The records are to be copied word for word, and the pictures dropped.

### [Available data]
- Opening Delimiter -
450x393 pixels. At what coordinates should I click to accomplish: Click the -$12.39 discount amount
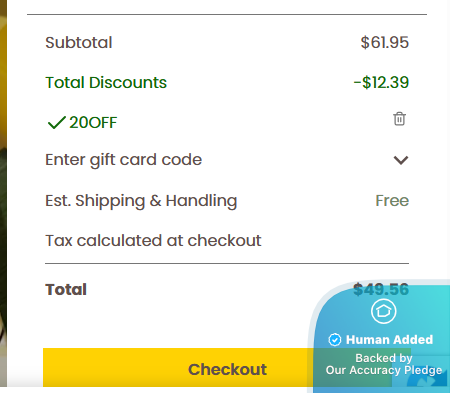click(381, 82)
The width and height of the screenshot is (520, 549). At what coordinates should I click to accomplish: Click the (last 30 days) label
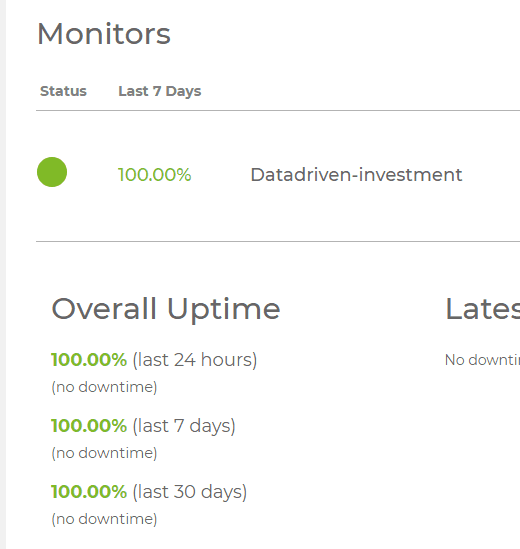tap(190, 492)
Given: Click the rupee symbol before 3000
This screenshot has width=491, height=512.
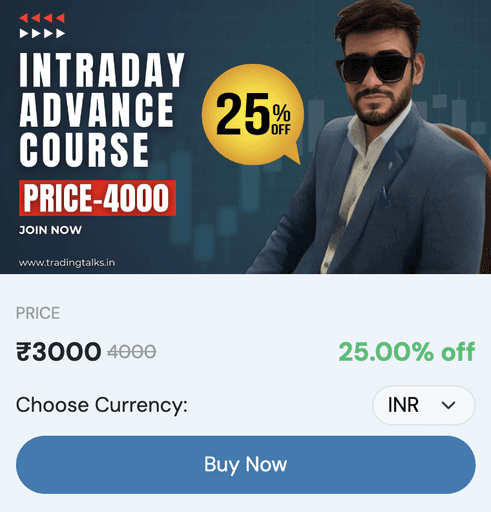Looking at the screenshot, I should click(24, 352).
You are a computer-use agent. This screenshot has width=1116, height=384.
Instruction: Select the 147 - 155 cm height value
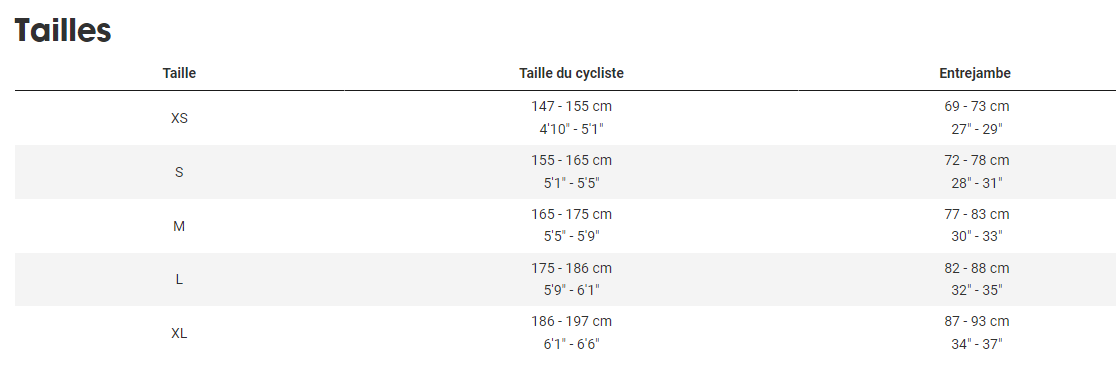tap(572, 107)
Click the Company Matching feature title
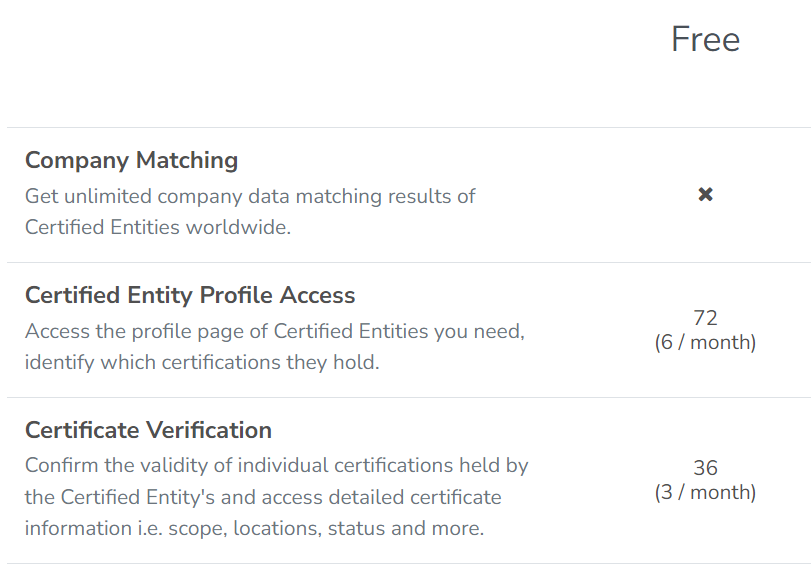This screenshot has height=572, width=811. tap(131, 160)
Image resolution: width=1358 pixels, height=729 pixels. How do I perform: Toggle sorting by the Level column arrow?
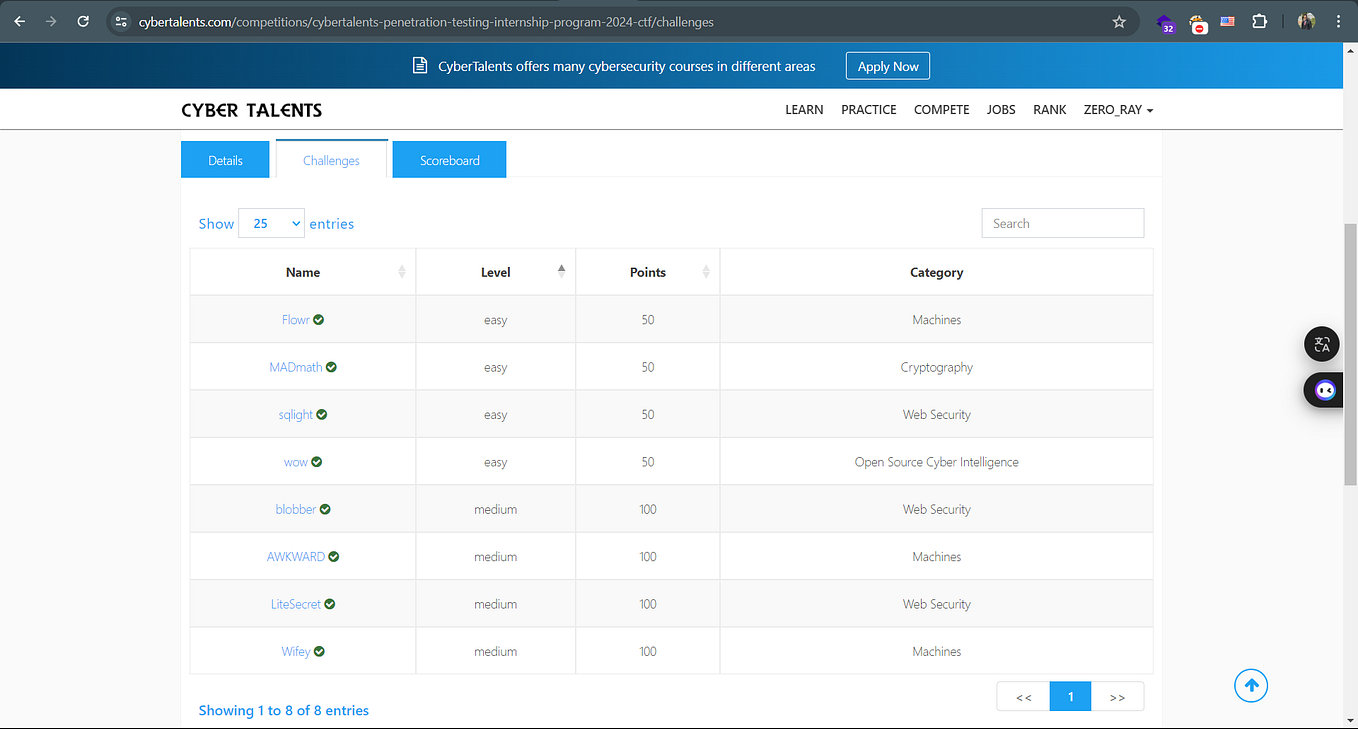pyautogui.click(x=561, y=269)
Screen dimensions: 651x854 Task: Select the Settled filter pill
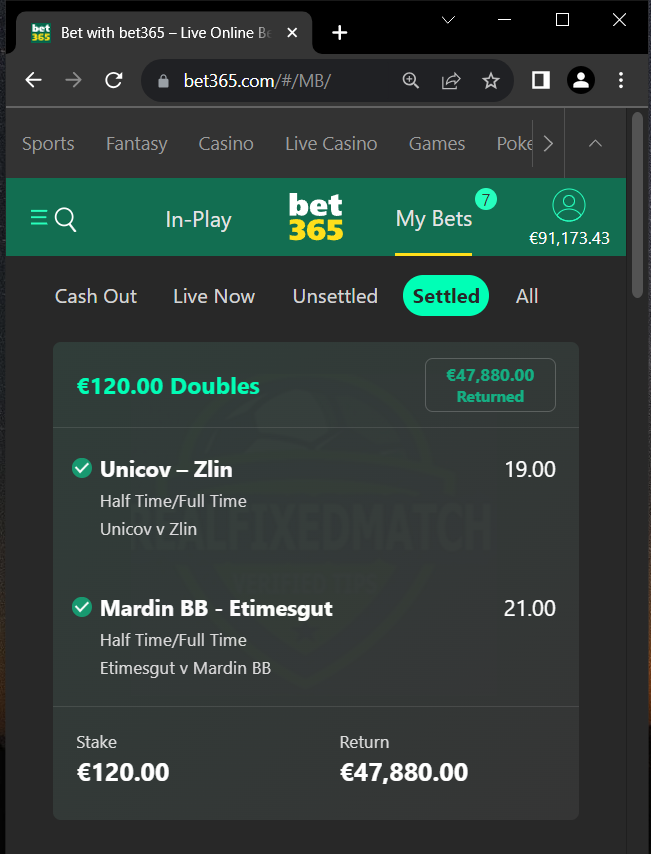pos(446,296)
- Closing Delimiter -
### [Solution for this problem]
450x393 pixels. At what coordinates should I click to accomplish: Click the -$12.39 discount amount
click(381, 82)
The width and height of the screenshot is (520, 549). At what coordinates should I click to accomplish: Click the (last 30 days) label
tap(190, 492)
Given: Click the rupee symbol before 3000
This screenshot has width=491, height=512.
Looking at the screenshot, I should click(24, 352).
You are a computer-use agent. This screenshot has width=1116, height=384.
Instruction: Select the 147 - 155 cm height value
tap(572, 107)
Click the Company Matching feature title
This screenshot has height=572, width=811. tap(131, 160)
Image resolution: width=1358 pixels, height=729 pixels. How do I perform: Toggle sorting by the Level column arrow?
pyautogui.click(x=561, y=269)
Screen dimensions: 651x854 Task: Select the Settled filter pill
pos(446,296)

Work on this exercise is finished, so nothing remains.